What Batio doesn't say - but what we at Gi have seen for ourselves - is how hard he works at this. Everything MAB does is businesslike and professional. Photos arrive on time, copy appears, phones are answered, emails replied to. While a superstar can sometimes get away with erratic and unreliable behaviour (at least for a while), a solo performer who runs his own business cannot - and he understands that to a rare degree.
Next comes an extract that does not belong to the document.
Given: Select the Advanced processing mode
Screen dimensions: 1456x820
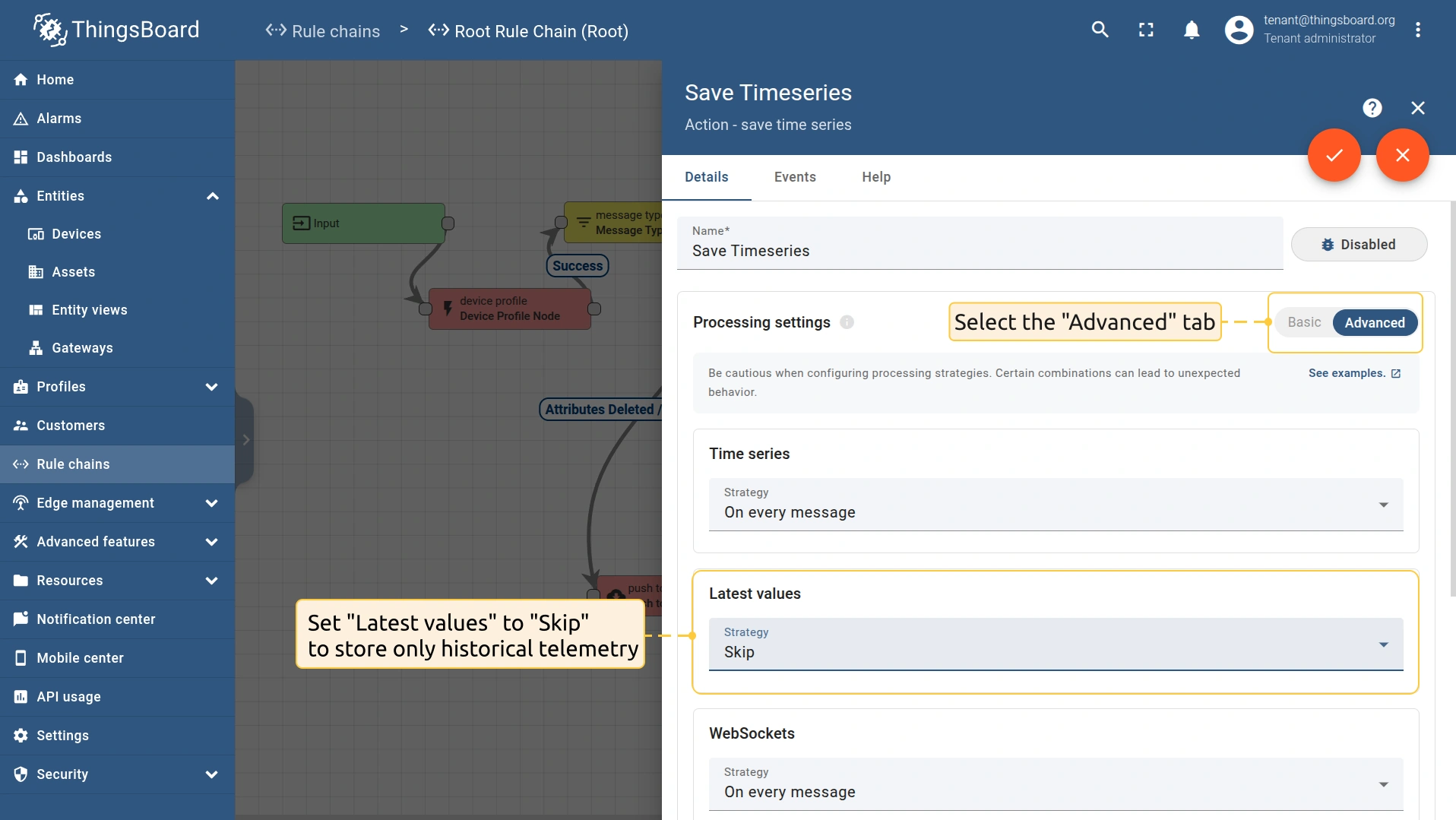Looking at the screenshot, I should point(1374,322).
But does he ever feel pigeon-holed by his own success? "I did at first - especially when I was in Nitro. The president of our label said to me 'I want you to overplay all the time'. I got typecast by that but I realised something. I thought I could turn this into a business model and I did. McDonalds is known for hamburgers - not pizzas, so if I'm typecast, I'll go with it. If people call me a shredder and they mean it in a derogatory way, I don't care, It happened to Franz Liszt after all. They accused him of being a 'virtuoso' and they meant it as an insult!"
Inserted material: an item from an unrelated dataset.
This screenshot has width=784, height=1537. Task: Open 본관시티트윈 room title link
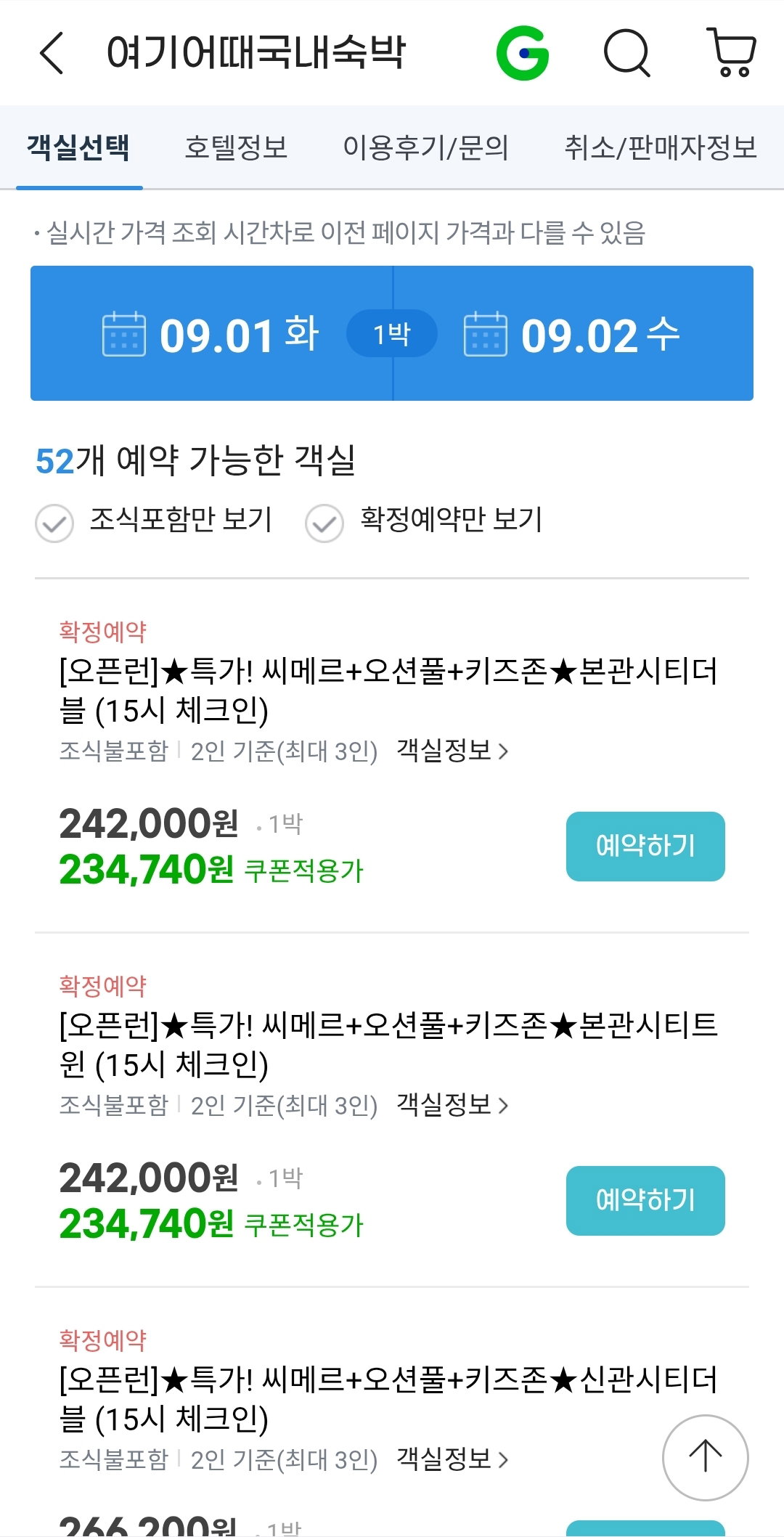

Another smart move was tying-up with Dean guitars, which has made a more creative commercial use of the MAB image than most guitar companies do with their endorsers. There are now eight Dean MAB guitars, a pickup, a T-Rex pedal and, of course, the legendary double V-shaped twin neck guitar, enabling him to make full use of his rare ability to play ambidextrously, producing two separate parts with each hand. Then, astonishingly, there is also the Quad guitar which had originally debuted with Nitro and which was recreated for him by Dean in 2007.

"You asked me about getting typecast and that connects with the guitars too. If somebody can make a parody of you, then you've created an image - you've created a brand - and that's what a lot of people miss. Having my own Dean guitars, having the double guitar - it's a brand. I was using a guitar that was different. I was playing over and under the neck and doing things that were different and they were getting me noticed."

Coming soon from the MAB is a  'Tribute to Rock'  guitar show, recently premièred in Las Vegas  - a historical timeline of Rock guitar starting with Clapton and even including a part where Batio, paying tribute to Jimi Hendrix, plays a left-handed guitar, left handed. "I've got that and I'm working on a new solo album, too. It will be all original material, apart from an arty, fusionish, version of Still of the Night - it's really cool. So I have that, I'm still very tight with Dean guitars and we've got confirmations for clinics up to October next year already. But the show will eventually supersede everything. We've already had offers to play in Russia, Italy, Slovenia - so we'll be doing more of these concerts as it grows."

Shred-fan or not, you have to admire Michael Angelo Batio's clear-headed understanding of how a guitarist can make a living in a dog eat dog industry, without succumbing to the record company machine. And if you actually pause to listen to what the man plays, beyond the image, MAB just happens to be a a very interesting musician, too.